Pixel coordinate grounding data
==================================================

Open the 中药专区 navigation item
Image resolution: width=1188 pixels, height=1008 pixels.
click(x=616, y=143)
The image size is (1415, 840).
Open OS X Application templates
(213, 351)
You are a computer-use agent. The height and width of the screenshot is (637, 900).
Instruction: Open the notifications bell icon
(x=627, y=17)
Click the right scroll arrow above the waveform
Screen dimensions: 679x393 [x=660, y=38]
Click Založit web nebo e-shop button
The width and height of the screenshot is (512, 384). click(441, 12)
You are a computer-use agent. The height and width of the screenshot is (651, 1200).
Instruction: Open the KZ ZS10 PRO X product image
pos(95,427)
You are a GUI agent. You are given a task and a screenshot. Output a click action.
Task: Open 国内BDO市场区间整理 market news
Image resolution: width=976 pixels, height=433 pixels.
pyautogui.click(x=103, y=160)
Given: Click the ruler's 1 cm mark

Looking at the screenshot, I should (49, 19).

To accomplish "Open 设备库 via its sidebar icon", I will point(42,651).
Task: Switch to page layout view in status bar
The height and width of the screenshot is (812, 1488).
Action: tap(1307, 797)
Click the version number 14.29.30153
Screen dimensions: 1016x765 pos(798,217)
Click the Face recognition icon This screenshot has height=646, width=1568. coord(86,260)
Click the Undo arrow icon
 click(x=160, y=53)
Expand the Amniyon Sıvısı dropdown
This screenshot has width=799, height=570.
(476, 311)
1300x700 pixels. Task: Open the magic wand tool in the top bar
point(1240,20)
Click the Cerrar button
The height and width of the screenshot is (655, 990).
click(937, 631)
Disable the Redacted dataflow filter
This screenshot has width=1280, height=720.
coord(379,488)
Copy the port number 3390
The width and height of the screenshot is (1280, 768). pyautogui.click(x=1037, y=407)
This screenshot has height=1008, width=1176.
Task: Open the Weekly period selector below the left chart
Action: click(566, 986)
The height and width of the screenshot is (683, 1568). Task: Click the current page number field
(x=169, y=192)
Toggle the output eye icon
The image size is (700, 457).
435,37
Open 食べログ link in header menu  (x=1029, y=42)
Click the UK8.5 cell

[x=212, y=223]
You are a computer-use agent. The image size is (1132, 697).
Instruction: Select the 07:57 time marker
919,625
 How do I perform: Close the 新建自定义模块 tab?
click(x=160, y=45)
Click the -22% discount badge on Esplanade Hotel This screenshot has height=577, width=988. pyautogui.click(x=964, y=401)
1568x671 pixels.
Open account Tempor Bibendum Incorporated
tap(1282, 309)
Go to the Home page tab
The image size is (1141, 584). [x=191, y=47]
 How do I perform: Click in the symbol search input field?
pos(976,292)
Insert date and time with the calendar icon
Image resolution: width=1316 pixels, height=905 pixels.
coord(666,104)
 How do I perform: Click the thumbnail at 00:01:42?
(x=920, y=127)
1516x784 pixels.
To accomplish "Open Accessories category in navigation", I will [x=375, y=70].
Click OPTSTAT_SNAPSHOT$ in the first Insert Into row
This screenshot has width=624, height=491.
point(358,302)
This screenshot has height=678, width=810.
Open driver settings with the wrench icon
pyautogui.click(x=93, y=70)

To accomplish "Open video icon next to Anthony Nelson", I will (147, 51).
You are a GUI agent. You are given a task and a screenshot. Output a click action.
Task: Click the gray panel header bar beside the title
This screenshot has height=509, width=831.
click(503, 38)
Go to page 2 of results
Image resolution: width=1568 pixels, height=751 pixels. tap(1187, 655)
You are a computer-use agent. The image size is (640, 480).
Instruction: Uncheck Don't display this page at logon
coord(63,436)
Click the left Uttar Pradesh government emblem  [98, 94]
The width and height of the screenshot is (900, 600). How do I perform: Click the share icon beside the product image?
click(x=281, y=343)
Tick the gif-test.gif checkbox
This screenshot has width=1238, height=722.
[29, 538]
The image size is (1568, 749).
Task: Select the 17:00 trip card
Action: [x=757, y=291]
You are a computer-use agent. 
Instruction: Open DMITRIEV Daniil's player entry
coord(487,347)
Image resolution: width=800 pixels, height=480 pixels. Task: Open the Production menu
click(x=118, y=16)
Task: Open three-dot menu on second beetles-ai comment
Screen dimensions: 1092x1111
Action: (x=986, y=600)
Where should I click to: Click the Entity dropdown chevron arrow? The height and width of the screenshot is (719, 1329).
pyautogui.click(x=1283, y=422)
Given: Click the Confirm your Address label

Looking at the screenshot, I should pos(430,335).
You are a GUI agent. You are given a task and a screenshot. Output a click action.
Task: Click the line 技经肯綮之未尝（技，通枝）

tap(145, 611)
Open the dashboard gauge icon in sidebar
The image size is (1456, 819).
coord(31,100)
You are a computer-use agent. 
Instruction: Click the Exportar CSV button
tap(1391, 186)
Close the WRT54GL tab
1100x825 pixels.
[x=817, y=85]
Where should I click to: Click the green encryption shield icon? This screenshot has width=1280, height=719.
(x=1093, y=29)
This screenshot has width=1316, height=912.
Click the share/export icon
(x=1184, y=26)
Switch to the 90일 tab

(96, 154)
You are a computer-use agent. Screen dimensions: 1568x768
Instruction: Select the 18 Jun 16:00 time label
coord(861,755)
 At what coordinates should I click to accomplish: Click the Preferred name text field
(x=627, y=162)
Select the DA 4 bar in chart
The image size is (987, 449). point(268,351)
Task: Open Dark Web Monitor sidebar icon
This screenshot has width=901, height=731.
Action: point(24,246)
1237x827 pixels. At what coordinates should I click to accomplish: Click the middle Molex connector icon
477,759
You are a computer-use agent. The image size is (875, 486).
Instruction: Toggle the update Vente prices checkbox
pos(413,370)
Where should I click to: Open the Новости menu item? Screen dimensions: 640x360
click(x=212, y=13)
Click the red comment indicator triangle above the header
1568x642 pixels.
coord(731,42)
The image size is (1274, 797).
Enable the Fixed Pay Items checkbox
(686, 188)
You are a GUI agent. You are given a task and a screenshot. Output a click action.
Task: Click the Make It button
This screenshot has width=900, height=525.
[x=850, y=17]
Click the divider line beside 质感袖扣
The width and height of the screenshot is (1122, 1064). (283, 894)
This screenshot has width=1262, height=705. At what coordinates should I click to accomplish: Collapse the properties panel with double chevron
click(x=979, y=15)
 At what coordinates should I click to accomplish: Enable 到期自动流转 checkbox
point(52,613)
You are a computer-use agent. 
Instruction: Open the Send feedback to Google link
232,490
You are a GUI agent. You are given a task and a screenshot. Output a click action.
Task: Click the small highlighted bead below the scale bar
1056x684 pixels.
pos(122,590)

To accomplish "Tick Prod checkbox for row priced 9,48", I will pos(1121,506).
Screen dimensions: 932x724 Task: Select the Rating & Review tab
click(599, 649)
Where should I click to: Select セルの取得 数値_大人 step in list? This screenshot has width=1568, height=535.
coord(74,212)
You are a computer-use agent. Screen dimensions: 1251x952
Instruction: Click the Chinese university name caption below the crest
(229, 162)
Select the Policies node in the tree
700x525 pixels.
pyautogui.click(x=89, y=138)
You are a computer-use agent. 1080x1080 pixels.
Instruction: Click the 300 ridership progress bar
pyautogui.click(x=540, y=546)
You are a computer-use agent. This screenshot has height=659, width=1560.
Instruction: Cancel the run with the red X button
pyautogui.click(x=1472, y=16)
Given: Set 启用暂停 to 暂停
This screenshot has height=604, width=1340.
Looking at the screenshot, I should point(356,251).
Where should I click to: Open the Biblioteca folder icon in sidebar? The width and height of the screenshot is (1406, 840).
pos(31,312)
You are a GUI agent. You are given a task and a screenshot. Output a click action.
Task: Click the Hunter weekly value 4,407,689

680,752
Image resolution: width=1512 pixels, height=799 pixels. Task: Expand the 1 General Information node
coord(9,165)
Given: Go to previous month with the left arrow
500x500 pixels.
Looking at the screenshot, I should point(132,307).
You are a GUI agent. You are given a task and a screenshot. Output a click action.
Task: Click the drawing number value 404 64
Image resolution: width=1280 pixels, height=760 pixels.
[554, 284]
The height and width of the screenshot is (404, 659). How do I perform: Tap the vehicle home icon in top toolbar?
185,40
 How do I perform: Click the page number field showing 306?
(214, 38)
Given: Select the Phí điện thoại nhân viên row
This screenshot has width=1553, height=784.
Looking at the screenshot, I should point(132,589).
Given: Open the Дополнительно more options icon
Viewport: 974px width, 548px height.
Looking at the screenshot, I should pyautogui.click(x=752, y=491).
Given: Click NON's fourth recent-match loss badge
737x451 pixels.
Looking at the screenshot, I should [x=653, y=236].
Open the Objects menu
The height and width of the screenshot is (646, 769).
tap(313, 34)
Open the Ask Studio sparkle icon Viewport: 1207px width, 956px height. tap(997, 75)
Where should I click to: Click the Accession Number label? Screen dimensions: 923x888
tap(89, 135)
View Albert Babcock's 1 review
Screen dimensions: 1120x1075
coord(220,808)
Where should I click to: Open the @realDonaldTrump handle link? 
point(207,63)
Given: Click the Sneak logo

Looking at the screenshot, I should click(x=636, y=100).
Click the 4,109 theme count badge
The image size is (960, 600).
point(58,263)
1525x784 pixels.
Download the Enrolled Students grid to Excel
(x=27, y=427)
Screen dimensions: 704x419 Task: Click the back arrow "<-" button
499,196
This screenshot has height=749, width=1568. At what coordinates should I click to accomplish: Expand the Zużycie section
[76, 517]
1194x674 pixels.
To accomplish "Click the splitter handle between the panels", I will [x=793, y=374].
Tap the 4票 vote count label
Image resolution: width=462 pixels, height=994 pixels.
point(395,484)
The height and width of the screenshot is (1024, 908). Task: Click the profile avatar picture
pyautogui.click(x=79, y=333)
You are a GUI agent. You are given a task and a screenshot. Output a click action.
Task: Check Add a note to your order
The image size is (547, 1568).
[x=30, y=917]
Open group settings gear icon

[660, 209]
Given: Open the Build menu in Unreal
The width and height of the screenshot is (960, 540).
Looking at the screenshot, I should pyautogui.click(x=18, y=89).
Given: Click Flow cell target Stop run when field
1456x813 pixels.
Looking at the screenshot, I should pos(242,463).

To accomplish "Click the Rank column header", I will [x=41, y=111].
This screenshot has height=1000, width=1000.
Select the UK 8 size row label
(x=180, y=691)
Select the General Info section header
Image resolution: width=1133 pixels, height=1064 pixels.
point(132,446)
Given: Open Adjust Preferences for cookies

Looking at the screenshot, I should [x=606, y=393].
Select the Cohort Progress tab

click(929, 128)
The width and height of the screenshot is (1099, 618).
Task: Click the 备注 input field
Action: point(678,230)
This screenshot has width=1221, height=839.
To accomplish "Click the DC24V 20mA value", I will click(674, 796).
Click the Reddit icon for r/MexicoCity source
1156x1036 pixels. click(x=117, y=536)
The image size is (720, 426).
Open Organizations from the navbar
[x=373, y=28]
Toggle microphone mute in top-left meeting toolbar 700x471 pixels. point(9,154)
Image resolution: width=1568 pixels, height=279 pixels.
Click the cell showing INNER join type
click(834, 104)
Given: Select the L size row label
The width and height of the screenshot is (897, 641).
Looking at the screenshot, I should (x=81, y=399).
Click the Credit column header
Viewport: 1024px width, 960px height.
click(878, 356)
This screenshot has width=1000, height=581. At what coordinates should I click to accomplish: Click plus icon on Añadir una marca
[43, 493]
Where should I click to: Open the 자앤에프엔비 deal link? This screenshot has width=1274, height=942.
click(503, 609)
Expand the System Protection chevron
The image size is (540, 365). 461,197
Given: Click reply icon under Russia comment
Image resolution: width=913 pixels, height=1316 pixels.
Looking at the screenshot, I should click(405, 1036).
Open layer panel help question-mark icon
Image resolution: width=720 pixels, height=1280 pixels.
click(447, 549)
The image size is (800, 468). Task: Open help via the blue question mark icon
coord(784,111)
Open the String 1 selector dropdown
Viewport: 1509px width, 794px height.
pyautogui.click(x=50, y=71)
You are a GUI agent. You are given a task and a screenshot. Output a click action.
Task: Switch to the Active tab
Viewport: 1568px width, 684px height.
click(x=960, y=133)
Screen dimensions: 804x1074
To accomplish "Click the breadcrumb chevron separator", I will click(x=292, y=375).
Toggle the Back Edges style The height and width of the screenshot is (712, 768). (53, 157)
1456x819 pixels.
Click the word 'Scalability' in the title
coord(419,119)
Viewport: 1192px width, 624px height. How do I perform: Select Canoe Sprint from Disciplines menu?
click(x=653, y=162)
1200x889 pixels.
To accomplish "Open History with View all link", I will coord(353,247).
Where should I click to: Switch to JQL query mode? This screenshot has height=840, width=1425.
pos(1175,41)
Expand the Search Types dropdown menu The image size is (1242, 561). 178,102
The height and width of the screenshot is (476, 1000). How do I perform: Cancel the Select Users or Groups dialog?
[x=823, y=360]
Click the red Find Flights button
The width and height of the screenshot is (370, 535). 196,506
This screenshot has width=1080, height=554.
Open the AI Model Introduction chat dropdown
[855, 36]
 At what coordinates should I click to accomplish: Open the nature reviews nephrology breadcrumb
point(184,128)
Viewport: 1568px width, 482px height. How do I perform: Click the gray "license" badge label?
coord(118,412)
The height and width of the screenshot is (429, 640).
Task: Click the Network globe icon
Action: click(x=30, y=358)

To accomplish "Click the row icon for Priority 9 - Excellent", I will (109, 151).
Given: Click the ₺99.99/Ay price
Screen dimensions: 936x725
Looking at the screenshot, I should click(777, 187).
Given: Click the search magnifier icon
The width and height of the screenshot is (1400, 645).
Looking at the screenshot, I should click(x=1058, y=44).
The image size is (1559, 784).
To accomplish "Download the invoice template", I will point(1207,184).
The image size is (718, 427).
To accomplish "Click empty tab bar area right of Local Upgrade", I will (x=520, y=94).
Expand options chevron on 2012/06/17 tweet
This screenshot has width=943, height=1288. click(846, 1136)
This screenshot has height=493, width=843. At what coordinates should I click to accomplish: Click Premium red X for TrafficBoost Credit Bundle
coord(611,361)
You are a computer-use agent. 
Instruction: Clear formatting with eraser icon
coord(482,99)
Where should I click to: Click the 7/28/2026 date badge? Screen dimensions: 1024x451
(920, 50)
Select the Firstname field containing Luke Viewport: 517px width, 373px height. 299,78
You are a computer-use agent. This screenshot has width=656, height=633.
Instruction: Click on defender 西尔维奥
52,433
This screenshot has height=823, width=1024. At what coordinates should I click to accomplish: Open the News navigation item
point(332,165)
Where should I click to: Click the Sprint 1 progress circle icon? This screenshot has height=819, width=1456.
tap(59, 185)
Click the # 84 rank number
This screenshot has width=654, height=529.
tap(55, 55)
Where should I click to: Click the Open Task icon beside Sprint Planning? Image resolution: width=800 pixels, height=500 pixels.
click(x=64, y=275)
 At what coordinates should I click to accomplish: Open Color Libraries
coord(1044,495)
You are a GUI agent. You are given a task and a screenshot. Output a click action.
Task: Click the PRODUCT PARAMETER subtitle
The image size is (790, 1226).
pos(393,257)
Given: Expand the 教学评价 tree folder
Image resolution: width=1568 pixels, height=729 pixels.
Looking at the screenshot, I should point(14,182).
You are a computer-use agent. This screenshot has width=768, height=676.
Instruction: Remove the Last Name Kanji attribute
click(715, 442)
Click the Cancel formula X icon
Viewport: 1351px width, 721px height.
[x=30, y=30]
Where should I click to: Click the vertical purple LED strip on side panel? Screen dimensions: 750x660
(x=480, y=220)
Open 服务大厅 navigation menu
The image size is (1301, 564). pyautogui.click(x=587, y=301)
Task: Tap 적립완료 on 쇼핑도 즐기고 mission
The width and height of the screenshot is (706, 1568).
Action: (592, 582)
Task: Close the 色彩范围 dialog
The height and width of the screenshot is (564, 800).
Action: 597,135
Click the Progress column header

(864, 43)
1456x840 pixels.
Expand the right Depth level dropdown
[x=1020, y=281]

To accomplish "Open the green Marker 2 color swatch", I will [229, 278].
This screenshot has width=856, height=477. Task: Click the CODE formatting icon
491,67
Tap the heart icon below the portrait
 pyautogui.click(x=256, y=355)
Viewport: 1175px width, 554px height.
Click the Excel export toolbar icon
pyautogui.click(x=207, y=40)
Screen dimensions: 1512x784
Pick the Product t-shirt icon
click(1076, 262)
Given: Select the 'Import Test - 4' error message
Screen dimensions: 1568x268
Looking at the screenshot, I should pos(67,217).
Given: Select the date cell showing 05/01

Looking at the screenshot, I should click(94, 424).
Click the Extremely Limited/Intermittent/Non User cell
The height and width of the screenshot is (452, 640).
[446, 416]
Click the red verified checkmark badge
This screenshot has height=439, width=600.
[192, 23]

==================================================

PROBLEM
Extract the lines above, from the first one through the one containing "Click the Face", and return only those, unchanged.

SOLUTION TO THIS TASK
Open the 中药专区 navigation item
Image resolution: width=1188 pixels, height=1008 pixels.
click(x=616, y=143)
The image size is (1415, 840).
Open OS X Application templates
(213, 351)
You are a computer-use agent. The height and width of the screenshot is (637, 900).
Instruction: Open the notifications bell icon
(x=627, y=17)
Click the right scroll arrow above the waveform
Screen dimensions: 679x393 [x=660, y=38]
Click Založit web nebo e-shop button
The width and height of the screenshot is (512, 384). click(441, 12)
You are a computer-use agent. The height and width of the screenshot is (651, 1200).
Instruction: Open the KZ ZS10 PRO X product image
pos(95,427)
You are a GUI agent. You are given a task and a screenshot. Output a click action.
Task: Open 国内BDO市场区间整理 market news
Image resolution: width=976 pixels, height=433 pixels.
pyautogui.click(x=103, y=160)
Given: Click the ruler's 1 cm mark

Looking at the screenshot, I should (49, 19).

To accomplish "Open 设备库 via its sidebar icon", I will point(42,651).
Task: Switch to page layout view in status bar
The height and width of the screenshot is (812, 1488).
Action: tap(1307, 797)
Click the version number 14.29.30153
Screen dimensions: 1016x765 pos(798,217)
Click the Face recognition icon This screenshot has height=646, width=1568. coord(86,260)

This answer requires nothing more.